> [PROBLEM TO SOLVE]: A faithful transcription of all the entries below is needed, without the pictures.

(Stored data entries)
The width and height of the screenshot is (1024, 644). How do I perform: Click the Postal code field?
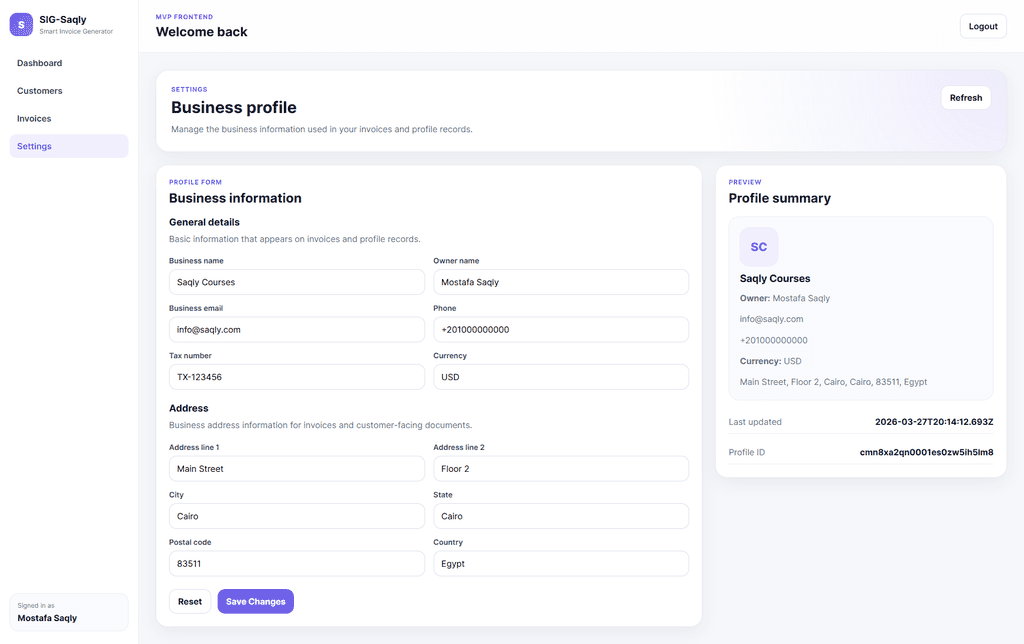296,564
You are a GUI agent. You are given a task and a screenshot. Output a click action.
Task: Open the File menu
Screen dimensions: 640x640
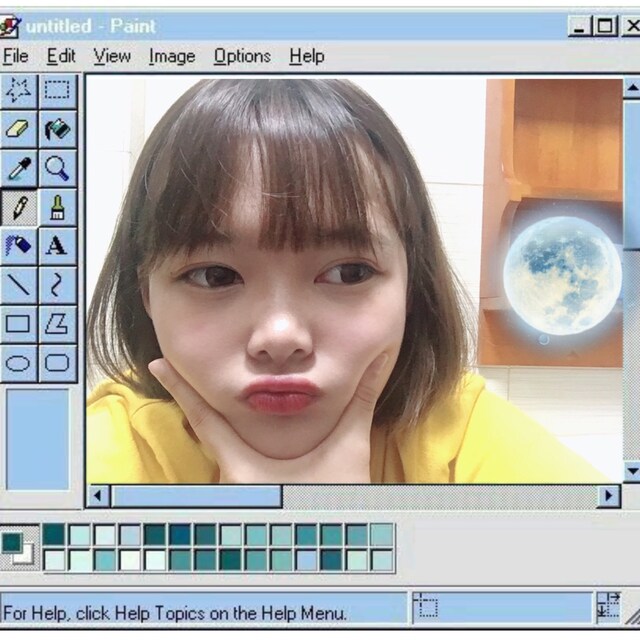click(x=15, y=56)
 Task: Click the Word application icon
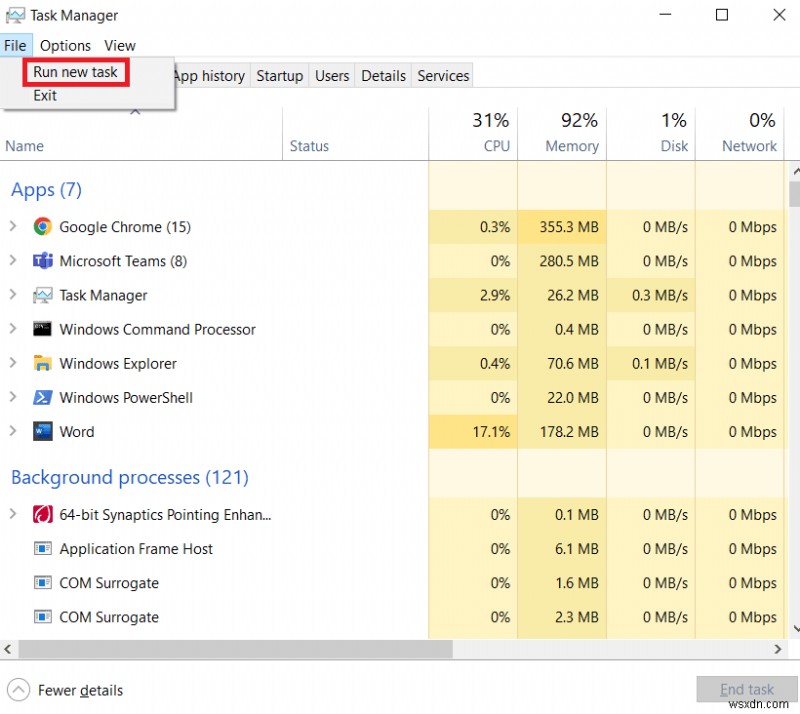(43, 431)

> [YOUR RESPONSE]:
The width and height of the screenshot is (1024, 644). How do I perform: Click the Postal code field?
296,564
You are a GUI agent. You are given a task and a screenshot. Output a click action.
Task: Open the File menu
Screen dimensions: 640x640
click(x=15, y=56)
 Task: Click the Word application icon
(43, 431)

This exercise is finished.